TASK DATA: Begin
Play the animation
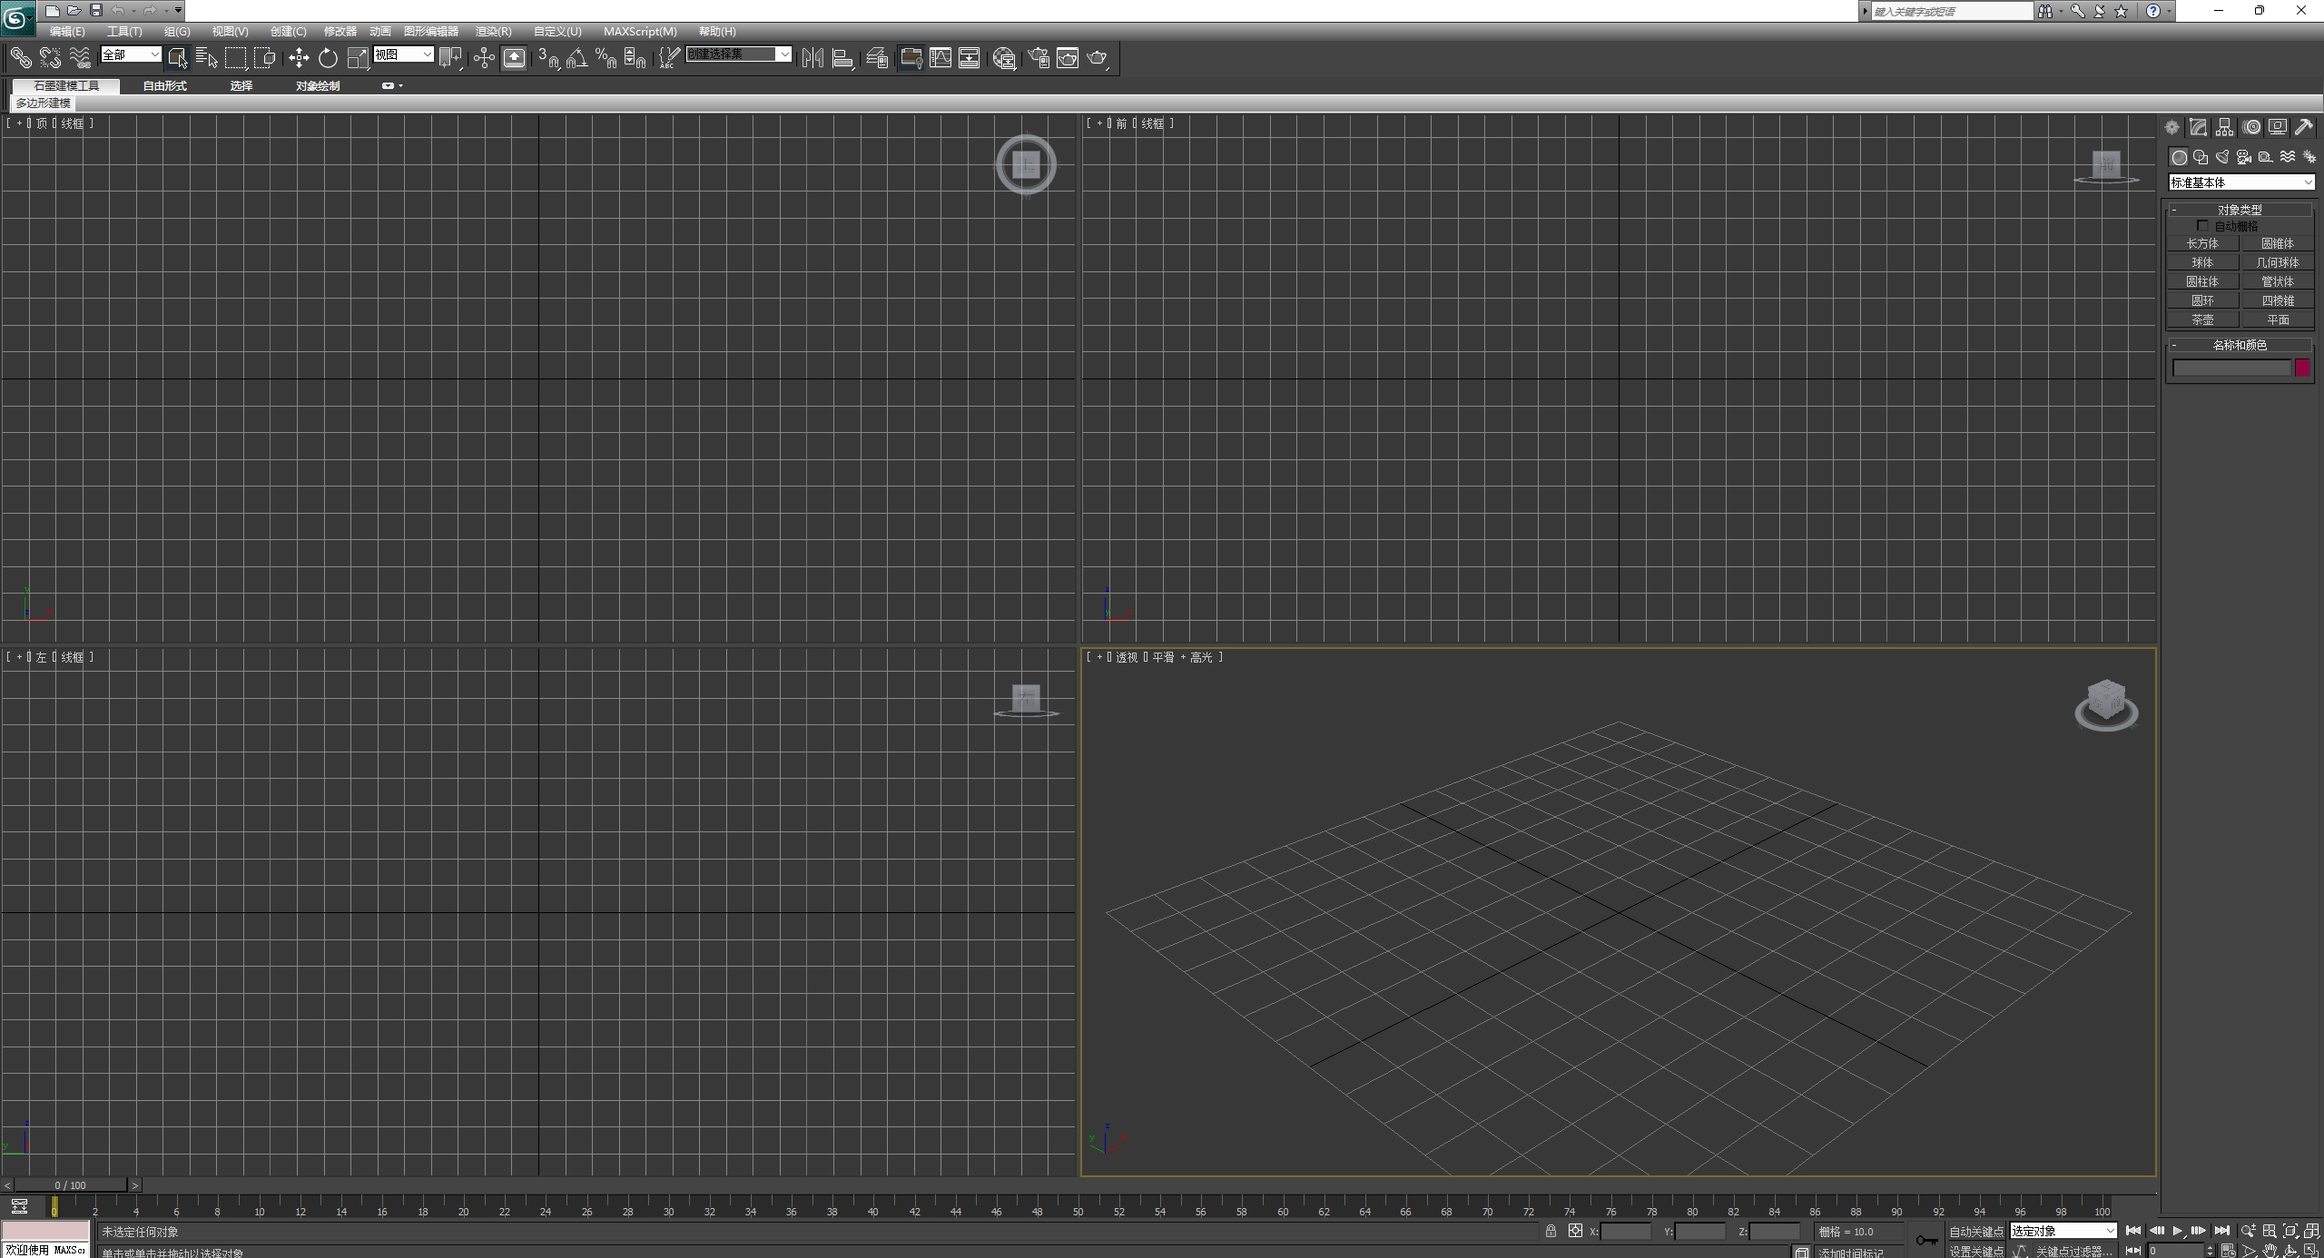 [2177, 1230]
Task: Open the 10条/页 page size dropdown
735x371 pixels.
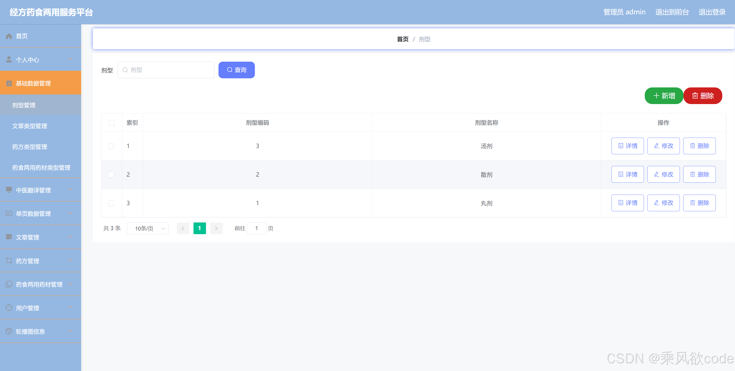Action: [148, 228]
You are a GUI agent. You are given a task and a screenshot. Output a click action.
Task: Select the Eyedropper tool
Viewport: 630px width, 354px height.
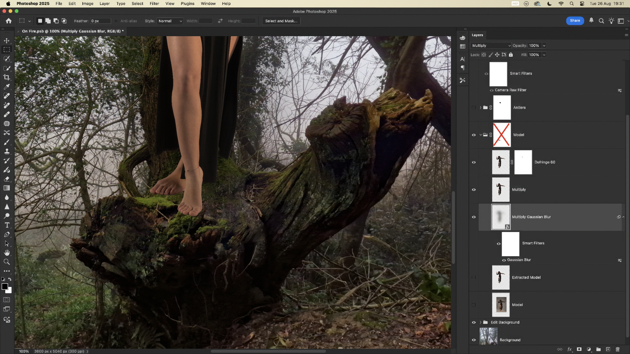point(7,87)
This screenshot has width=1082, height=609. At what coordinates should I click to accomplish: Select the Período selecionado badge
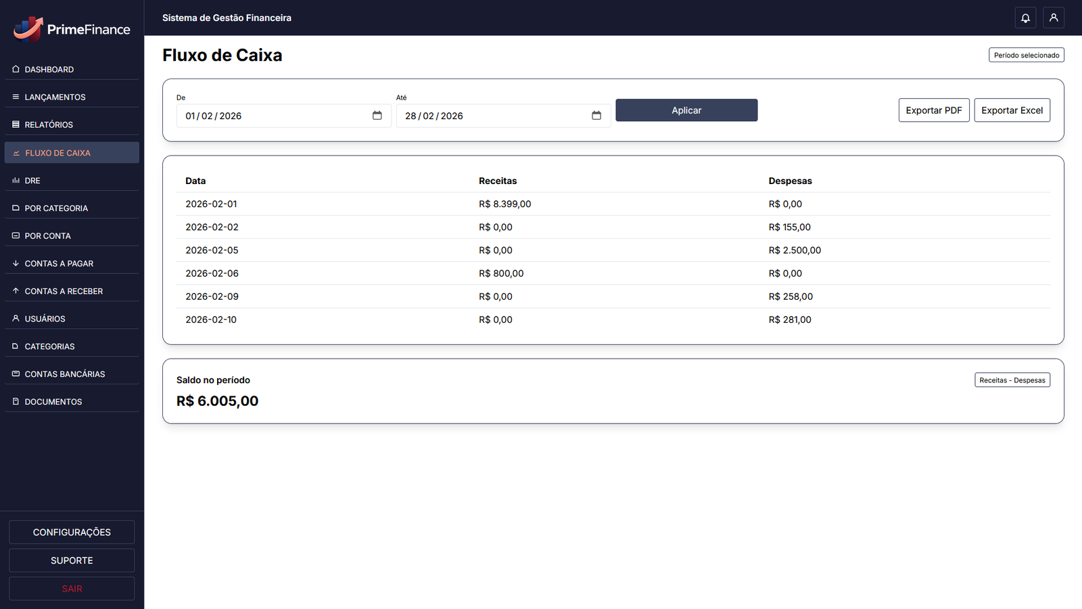(1026, 55)
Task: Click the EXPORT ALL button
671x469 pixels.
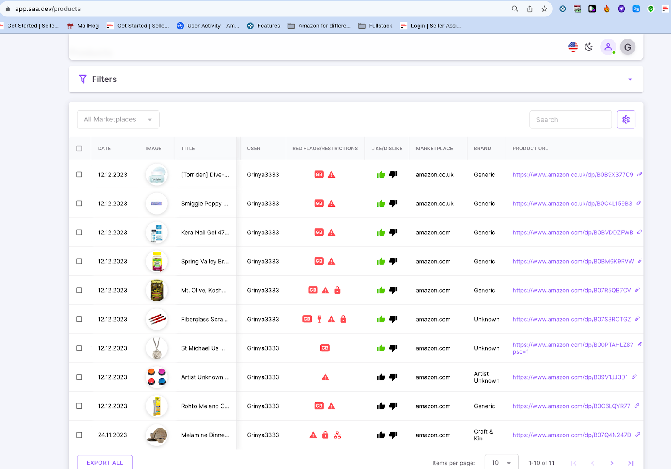Action: pyautogui.click(x=104, y=462)
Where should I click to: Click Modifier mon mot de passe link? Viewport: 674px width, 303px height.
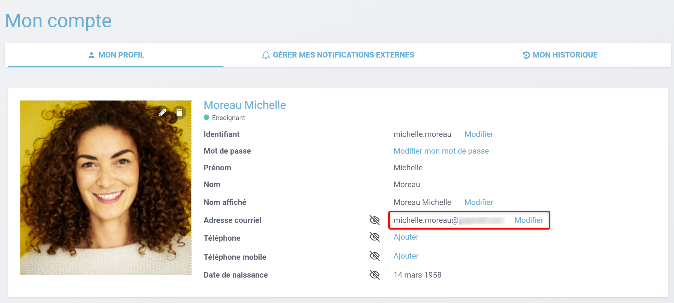coord(441,151)
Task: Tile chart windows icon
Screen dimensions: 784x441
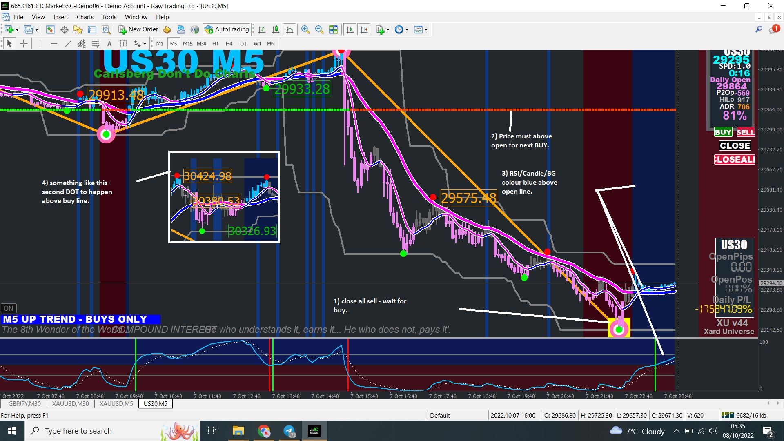Action: point(333,29)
TASK DATA: End
* _DESCRIPTION OF THE TASK_:
The expected output is every record above, copied exactly, without pictures.

* _COMPLETED TASK_:
Play the animation
 [2177, 1230]
Task: Open the 10条/页 page size dropdown
735x371 pixels.
Action: [148, 228]
You are a GUI agent. You are given a task and a screenshot. Output a click action.
Task: Select the Eyedropper tool
Viewport: 630px width, 354px height.
point(7,87)
This screenshot has width=1082, height=609. At what coordinates should I click to accomplish: Select the Período selecionado badge
(1026, 55)
Task: Click the EXPORT ALL button
671x469 pixels.
Action: pyautogui.click(x=104, y=462)
Where should I click to: Click Modifier mon mot de passe link? Viewport: 674px width, 303px height.
coord(441,151)
Task: Tile chart windows icon
Screen dimensions: 784x441
Action: point(333,29)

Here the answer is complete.